D’autre part, ce monopole des places ne se borne pas aux postes non élus. Le premier magistrat de la République, Macron, quelle que soit l’étiquette qu’on lui colle, est un progressiste arc-en-ciel de la plus belle eau ; sa constitutionnalisation de l’avortement et ses enterrements au Panthéon (Manouchian, Badinter) le crient. Il en va de même de Yaël Braun-Pivet, présidente de l’Assemblée nationale, troisième personnage de l’État, qui vient de partir en guerre, en bonne communiste de cœur, gavée de bons sentiments, contre l’héritage. Participant à la même idéologie molle, morale, parisienne et mondiale, Gérard Larcher, président du Sénat, deuxième personnage de l’État, est de la même humeur.
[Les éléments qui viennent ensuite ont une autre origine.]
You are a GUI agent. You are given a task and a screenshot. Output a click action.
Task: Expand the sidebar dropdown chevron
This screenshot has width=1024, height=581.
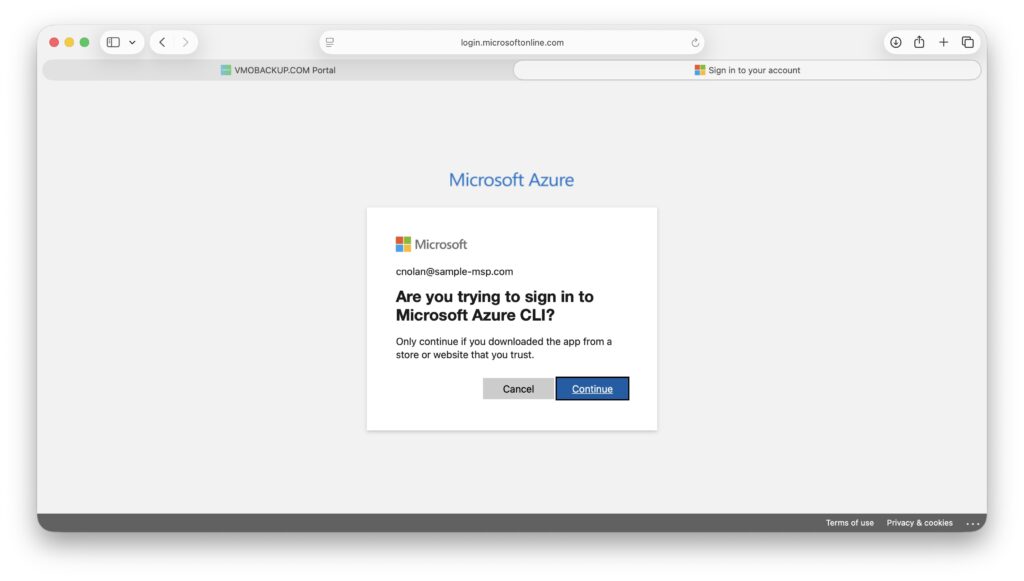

Il vient de le signifier en recréant pour lui tout seul un mini front républicain contre le Rassemblement national : « L’union des droites, a-t-il dit, est une illusion : l’alliance de la droite et du centre est la seule en mesure de porter des mesures sérieuses pour répondre aux attentes des Français et redresser le pays. »

Cette déclaration est un modèle de vérités partielles au service d’un mensonge global. Oui, l’union des droites est une illusion, pour la raison que l’on vient de développer : la question aujourd’hui n’est pas l’opposition entre droite et gauche, mais entre les progressistes arc-en-ciel, partisans d’un monde sans frontières, et les défenseurs de la nation. À cet égard, ce qui peut faire avancer le schmilblick, c’est l’union des non-gauches, des non-progressistes, des anti-arc-en-ciel. Cela implique que « l’alliance de la droite et du centre » chère à Larcher, qui a organisé l’invasion du pays, ruiné sa prospérité, mis en péril sa sécurité et permis, par lâcheté ou complicité, toutes les dérives morales de la société, n’est pas « en mesure de porter des mesures sérieuses » ni pour satisfaire les Français, ni pour redresser le pays. Larcher est le représentant typique d’élites républicaines déconnectées à la fois du peuple et de la tradition française, inefficaces et traîtresses par nature.

Le système entier qui régit l’État républicain — les trois pouvoirs, judiciaire (de toutes juridictions), législatif et exécutif — se raidit et fait bloc contre le vent de liberté qui souffle en Europe et pourrait amener un véritable redressement. Comme la République, l’arc-en-ciel gouverne mal mais se défend bien. Il fait flèche de tout bois, même de ses ennemis apparents. C’est ainsi qu’Éric Zemmour, ancien rubricard devenu chroniqueur avec quelque bonheur, s’applique à saboter depuis cinq ans l’éclosion d’une grande force nationale. À la présidentielle de 2022, il s’en est fallu d’un rien qu’il ne propulse Mélenchon au deuxième tour. Et aujourd’hui, il exclut toute alliance avec le RN, quand sa concubine (ou ex, on s’y perd) Sarah Knafo la demande, sous le prétexte que ce parti serait socialisant. C’est grave : outre qu’il fut lui-même assez dirigiste en la matière et qu’il demeure d’esprit assez marxiste, ce refus postule que le plus important en politique est l’économie, non la défense de la nation, de son corps et de son esprit. Cet économisme pesant est de la même nature que la posture de Gérard Larcher. Tout leur est bon pour refuser une union nationale.